A second challenge in properly handling disclosure is that many physicians have little training in dealing with mistakes or giving bad news. If the bad news is the result of what someone may have done wrong, the news is even more difficult to deliver. Professionals trained to provide leadership and support to patients in the diagnostic and treatment realm have difficulty acknowledging mistakes—especially since this is not an area in which they receive training during their educational preparation. Clinicians must be prepared to handle reactions such as patient anger and personal assaults on their competence. They must also realize that patients may not fully understand what is being disclosed nor the consequences of the injury. Ill-prepared clinicians may simply choose to avoid situations such as these and not deal with the patient.

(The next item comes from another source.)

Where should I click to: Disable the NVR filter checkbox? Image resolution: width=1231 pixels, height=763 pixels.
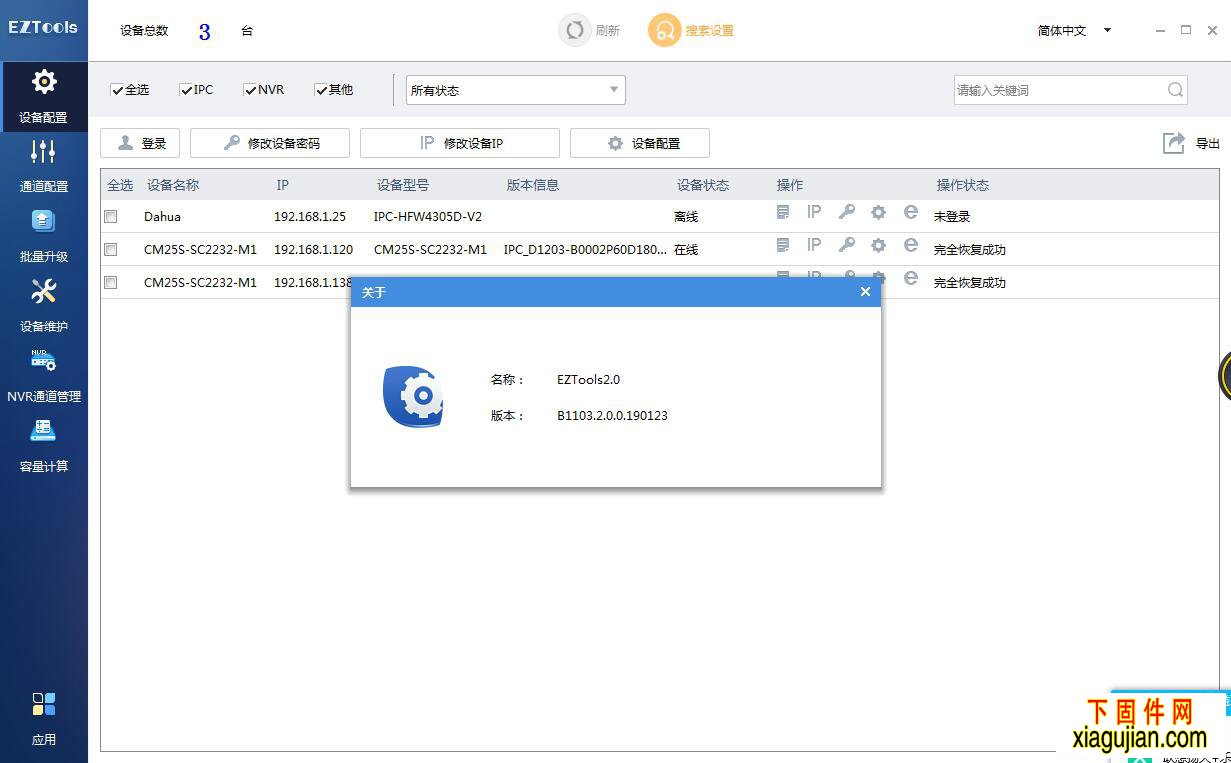[248, 89]
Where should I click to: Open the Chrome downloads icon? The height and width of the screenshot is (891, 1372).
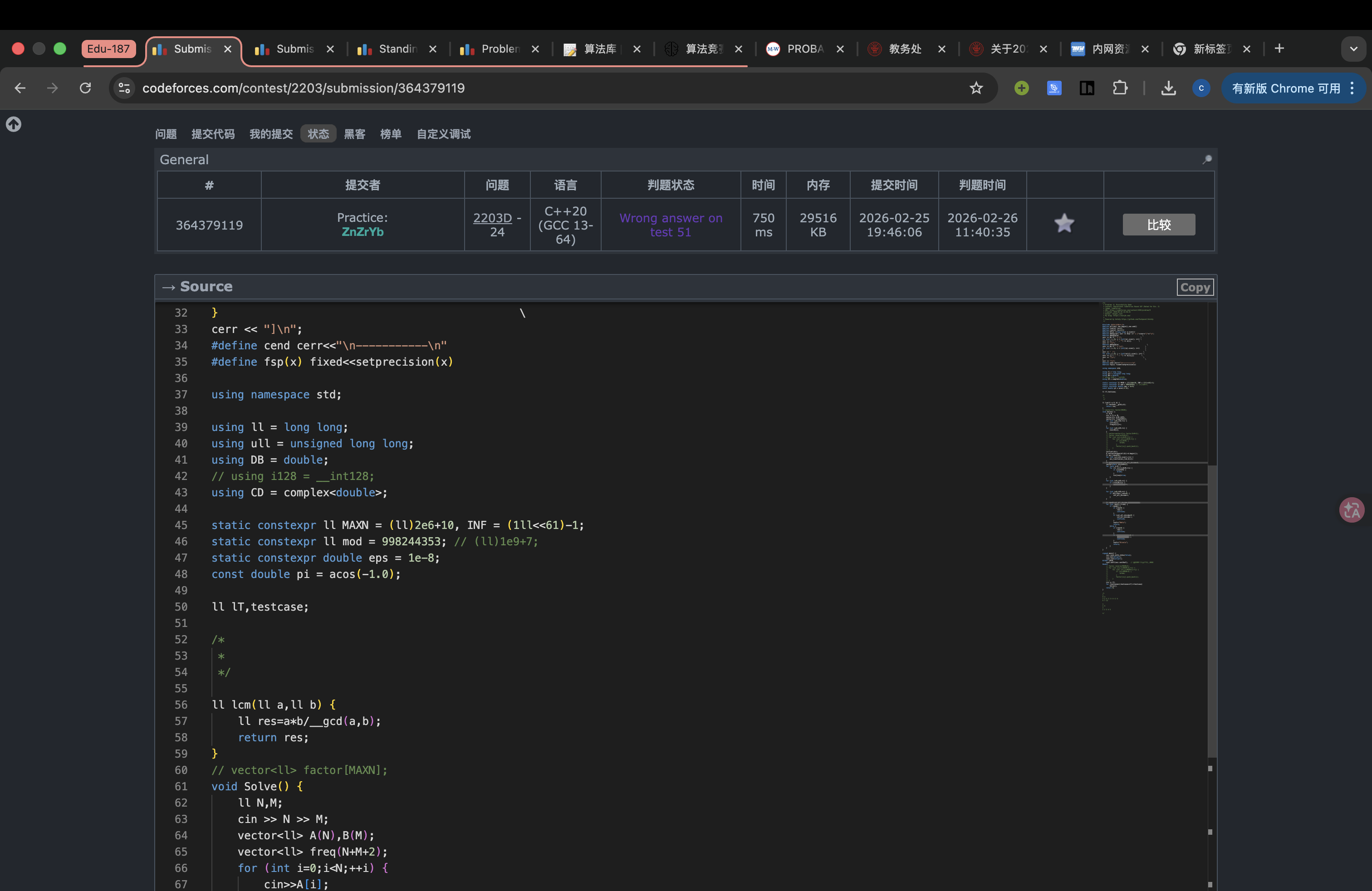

Possibly the biggest obstacle to physicians’ willingness to disclose errors is the fear that disclosure will lead to a malpractice claim or lawsuit. The fear of being named in a lawsuit is significant. A survey of CRICO physicians completed in 2000, reported that 47 percent of the respondents were either highly or extremely concerned that they would be named in a lawsuit in the next five years. The reality of malpractice is that, of the physicians insured by CRICO since 1976, 90 percent have never been named in a claim or suit.3

Where your work crosses the medication path, and where you see problems arise, is where to get started.

References

  1. National Patient Safety Foundation. Talking to Patients About Health Care Injury: Statement of Principle.
  2. Witman A, Park D, and Hardin S. How do patients want physicians to handle mistakes? A survey of internal medicine patients in an academic setting. Archives of Internal Medicine. 1996;156:2565-69.
  3. Based on CRICO survey completed in 2000.